A walk in the Gorbals
If people outside Glasgow know anything about the Gorbals, they probably associate it with slums and street gangs, thanks to the book No mean city (1935) by H. Kingsley Long and Alexander McArthur. This Picture Post article from 1948 also paints a horrifying portrait of the extreme poverty suffered by Gorbals inhabitants. In an attempt to ameliorate this, the old slums were cleared in the 50s and 60s, but replaced with poor quality high-rises which did little to improve the area. Third time lucky? Since the 90s, the area has been redeveloped again with modern interpretations of traditional tenements in a mix of private and social housing.
I always enjoy visiting parts of my own city that I don’t know very well, and recently followed a walk in the Gorbals from Roger Smith’s Urban walks: Glasgow and the west (Birlinn, 2009) which I borrowed from the local library. I really liked the Gorbals – a good selection of housing styles…..
…..and lots of public art. The reason for the Saltires (Scottish flag) in some of these pictures is the Independence Referendum which takes place tomorrow. I saw many flags and Yes posters, but very few No ones. By breakfast time on Friday, we should know the result.

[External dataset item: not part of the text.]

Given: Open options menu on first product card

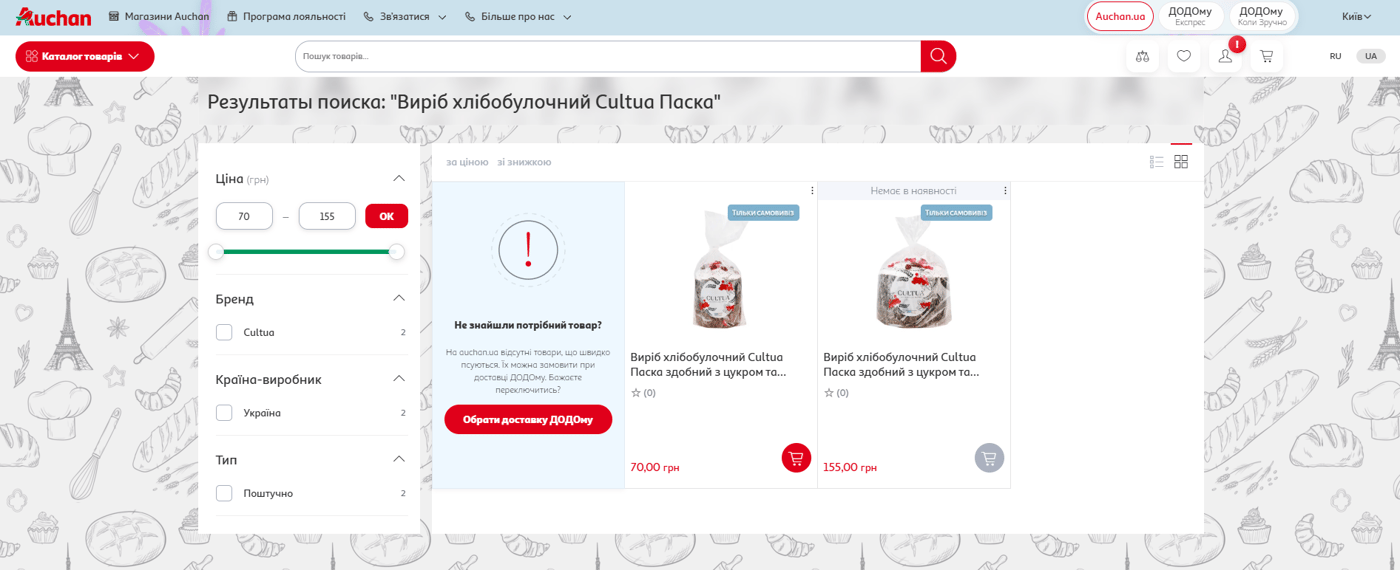Looking at the screenshot, I should 812,191.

There were still a few old buidings around, some renovated, some in the process of renovation and one, sadly, in a state of decay. Caledonia Road Church was designed by Alexander “Greek” Thomson, arguably Glasgow’s second most famous architect, and built in 1857. In 1965 it was damaged by fire and has been a ruin ever since. The portico should give you a clue to the reason for Thomson’s nickname.

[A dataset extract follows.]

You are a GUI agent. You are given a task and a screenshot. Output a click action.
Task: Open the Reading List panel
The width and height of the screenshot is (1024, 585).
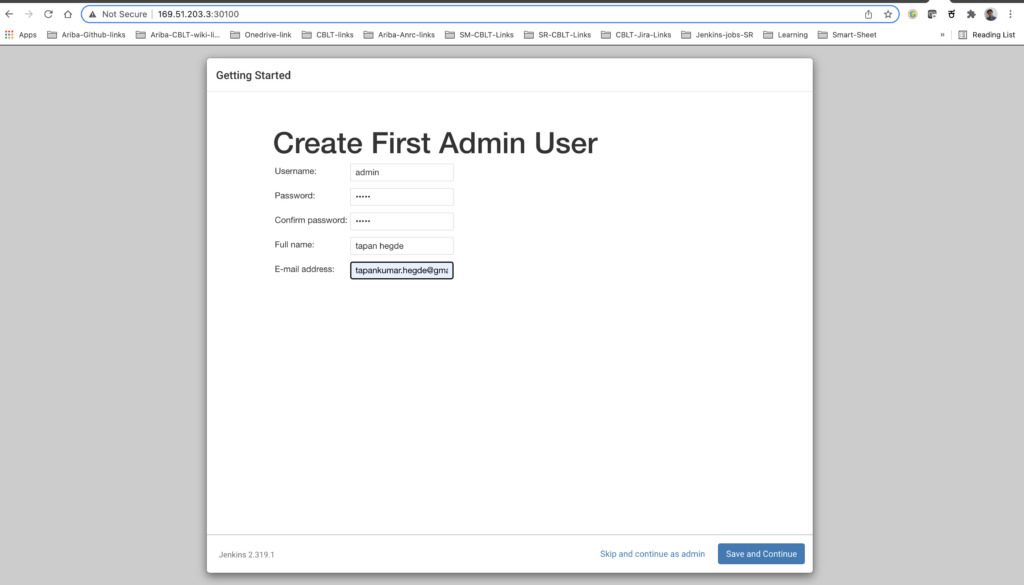(985, 34)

I do love a walk round an old graveyard, and the Gorbals has the Southern Necropolis. As you can see, not all the high-rises have been demolished – these two towers are still occupied. I was mightily impressed with the fungi too, which rivalled anything we saw in Virginia on holiday. However, the real point is the graves – some of those below, I just chose because I liked them, others are significant because of their occupants. The austere black marble tomb was erected in 2006 and the inscription simply reads “Thomson” – the architect referred to above. The grave marked 7 is a memorial to Agnes Harkness, known as the Heroine of Matagorda for her bravery in a battle in Spain in 1810. The picture to the right of Agnes shows the tomb of Sir Thomas Lipton, a Gorbals boy made good who founded a chain of grocery stores and a brand of tea. In the centre of the row beneath them is the White Lady sheltering Magdalene Smith and her housekeeper Mary McNaughton who were killed by a tramcar in 1933. The broken stone marked 30, bottom right, commemorates Janet Jack, Bridget Ward and Margaret Jack Adams who all died in a factory fire in 1895. Margaret was only 15.
The Gorbals is on the south side of the River Clyde which bisects Glasgow. After my walk, I crossed back onto my own side of the city having learnt a lot on my urban walk.